§ **ABOUT THIS TASK**: Write out all of the data exactly as it appears.

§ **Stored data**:
***

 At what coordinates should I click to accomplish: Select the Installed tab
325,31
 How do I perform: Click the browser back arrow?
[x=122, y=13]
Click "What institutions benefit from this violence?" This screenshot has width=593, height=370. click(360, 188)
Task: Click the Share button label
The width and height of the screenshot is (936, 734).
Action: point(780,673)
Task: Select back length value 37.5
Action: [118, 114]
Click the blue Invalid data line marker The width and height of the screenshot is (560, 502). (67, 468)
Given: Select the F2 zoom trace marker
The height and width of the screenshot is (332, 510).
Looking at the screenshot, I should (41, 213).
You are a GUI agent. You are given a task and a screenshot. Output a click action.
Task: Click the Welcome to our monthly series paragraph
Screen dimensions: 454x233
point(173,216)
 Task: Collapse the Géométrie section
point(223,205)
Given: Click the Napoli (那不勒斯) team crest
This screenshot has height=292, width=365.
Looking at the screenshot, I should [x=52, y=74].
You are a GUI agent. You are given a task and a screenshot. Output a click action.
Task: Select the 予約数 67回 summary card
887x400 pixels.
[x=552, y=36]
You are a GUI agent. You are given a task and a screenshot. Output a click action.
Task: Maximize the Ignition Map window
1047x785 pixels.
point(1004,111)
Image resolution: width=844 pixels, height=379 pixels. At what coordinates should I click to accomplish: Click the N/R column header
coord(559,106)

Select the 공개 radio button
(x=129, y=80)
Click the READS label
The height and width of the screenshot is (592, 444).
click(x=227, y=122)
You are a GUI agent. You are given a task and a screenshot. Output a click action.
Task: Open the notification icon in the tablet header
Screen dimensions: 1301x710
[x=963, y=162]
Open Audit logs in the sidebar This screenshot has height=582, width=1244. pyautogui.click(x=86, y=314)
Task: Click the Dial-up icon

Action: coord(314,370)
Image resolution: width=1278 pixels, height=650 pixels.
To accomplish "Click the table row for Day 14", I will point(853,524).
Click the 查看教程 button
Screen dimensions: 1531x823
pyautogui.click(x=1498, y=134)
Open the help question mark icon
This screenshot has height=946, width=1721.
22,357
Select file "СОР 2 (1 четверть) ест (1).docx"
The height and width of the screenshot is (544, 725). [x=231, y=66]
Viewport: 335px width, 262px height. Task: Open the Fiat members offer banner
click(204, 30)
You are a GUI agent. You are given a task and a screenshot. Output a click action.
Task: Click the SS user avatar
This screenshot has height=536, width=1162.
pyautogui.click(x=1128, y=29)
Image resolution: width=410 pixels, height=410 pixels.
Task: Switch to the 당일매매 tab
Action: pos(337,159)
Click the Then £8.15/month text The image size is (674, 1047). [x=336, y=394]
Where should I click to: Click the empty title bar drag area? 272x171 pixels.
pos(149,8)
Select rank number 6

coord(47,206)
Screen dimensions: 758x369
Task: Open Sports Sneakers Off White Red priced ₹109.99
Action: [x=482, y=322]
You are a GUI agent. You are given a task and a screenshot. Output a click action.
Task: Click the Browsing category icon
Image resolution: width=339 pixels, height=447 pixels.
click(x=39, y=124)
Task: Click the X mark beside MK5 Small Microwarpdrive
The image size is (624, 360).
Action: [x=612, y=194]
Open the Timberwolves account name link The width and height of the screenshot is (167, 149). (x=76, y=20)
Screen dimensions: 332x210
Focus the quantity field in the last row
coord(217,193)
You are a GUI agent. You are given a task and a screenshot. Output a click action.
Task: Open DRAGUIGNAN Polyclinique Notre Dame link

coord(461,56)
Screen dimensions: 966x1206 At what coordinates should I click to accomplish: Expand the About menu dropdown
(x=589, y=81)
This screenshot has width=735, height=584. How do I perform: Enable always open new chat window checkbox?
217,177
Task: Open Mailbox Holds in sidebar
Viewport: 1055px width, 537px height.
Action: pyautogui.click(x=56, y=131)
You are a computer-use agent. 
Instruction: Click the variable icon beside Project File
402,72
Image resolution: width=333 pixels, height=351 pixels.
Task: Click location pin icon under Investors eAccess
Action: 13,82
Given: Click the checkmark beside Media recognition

***

§ **TASK SOLUTION**:
 At what coordinates should I click to accomplish: Select the Installed tab
325,31
 How do I perform: Click the browser back arrow?
[x=122, y=13]
Click "What institutions benefit from this violence?" This screenshot has width=593, height=370. click(360, 188)
Task: Click the Share button label
The width and height of the screenshot is (936, 734).
Action: point(780,673)
Task: Select back length value 37.5
Action: [118, 114]
Click the blue Invalid data line marker The width and height of the screenshot is (560, 502). (67, 468)
Given: Select the F2 zoom trace marker
The height and width of the screenshot is (332, 510).
Looking at the screenshot, I should (41, 213).
You are a GUI agent. You are given a task and a screenshot. Output a click action.
Task: Click the Welcome to our monthly series paragraph
Screen dimensions: 454x233
point(173,216)
 Task: Collapse the Géométrie section
point(223,205)
Given: Click the Napoli (那不勒斯) team crest
This screenshot has height=292, width=365.
Looking at the screenshot, I should [x=52, y=74].
You are a GUI agent. You are given a task and a screenshot. Output a click action.
Task: Select the 予約数 67回 summary card
887x400 pixels.
[x=552, y=36]
You are a GUI agent. You are given a task and a screenshot. Output a click action.
Task: Maximize the Ignition Map window
1047x785 pixels.
point(1004,111)
Image resolution: width=844 pixels, height=379 pixels. At what coordinates should I click to accomplish: Click the N/R column header
coord(559,106)

Select the 공개 radio button
(x=129, y=80)
Click the READS label
The height and width of the screenshot is (592, 444).
click(x=227, y=122)
You are a GUI agent. You are given a task and a screenshot. Output a click action.
Task: Open the notification icon in the tablet header
Screen dimensions: 1301x710
[x=963, y=162]
Open Audit logs in the sidebar This screenshot has height=582, width=1244. pyautogui.click(x=86, y=314)
Task: Click the Dial-up icon

Action: coord(314,370)
Image resolution: width=1278 pixels, height=650 pixels.
To accomplish "Click the table row for Day 14", I will point(853,524).
Click the 查看教程 button
Screen dimensions: 1531x823
pyautogui.click(x=1498, y=134)
Open the help question mark icon
This screenshot has height=946, width=1721.
22,357
Select file "СОР 2 (1 четверть) ест (1).docx"
The height and width of the screenshot is (544, 725). [x=231, y=66]
Viewport: 335px width, 262px height. Task: Open the Fiat members offer banner
click(204, 30)
You are a GUI agent. You are given a task and a screenshot. Output a click action.
Task: Click the SS user avatar
This screenshot has height=536, width=1162.
pyautogui.click(x=1128, y=29)
Image resolution: width=410 pixels, height=410 pixels.
Task: Switch to the 당일매매 tab
Action: pos(337,159)
Click the Then £8.15/month text The image size is (674, 1047). [x=336, y=394]
Where should I click to: Click the empty title bar drag area? 272x171 pixels.
pos(149,8)
Select rank number 6

coord(47,206)
Screen dimensions: 758x369
Task: Open Sports Sneakers Off White Red priced ₹109.99
Action: [x=482, y=322]
You are a GUI agent. You are given a task and a screenshot. Output a click action.
Task: Click the Browsing category icon
Image resolution: width=339 pixels, height=447 pixels.
click(x=39, y=124)
Task: Click the X mark beside MK5 Small Microwarpdrive
The image size is (624, 360).
Action: [x=612, y=194]
Open the Timberwolves account name link The width and height of the screenshot is (167, 149). (x=76, y=20)
Screen dimensions: 332x210
Focus the quantity field in the last row
coord(217,193)
You are a GUI agent. You are given a task and a screenshot. Output a click action.
Task: Open DRAGUIGNAN Polyclinique Notre Dame link

coord(461,56)
Screen dimensions: 966x1206 At what coordinates should I click to accomplish: Expand the About menu dropdown
(x=589, y=81)
This screenshot has width=735, height=584. How do I perform: Enable always open new chat window checkbox?
217,177
Task: Open Mailbox Holds in sidebar
Viewport: 1055px width, 537px height.
Action: pyautogui.click(x=56, y=131)
You are a computer-use agent. 
Instruction: Click the variable icon beside Project File
402,72
Image resolution: width=333 pixels, height=351 pixels.
Task: Click location pin icon under Investors eAccess
Action: 13,82
Given: Click the checkmark beside Media recognition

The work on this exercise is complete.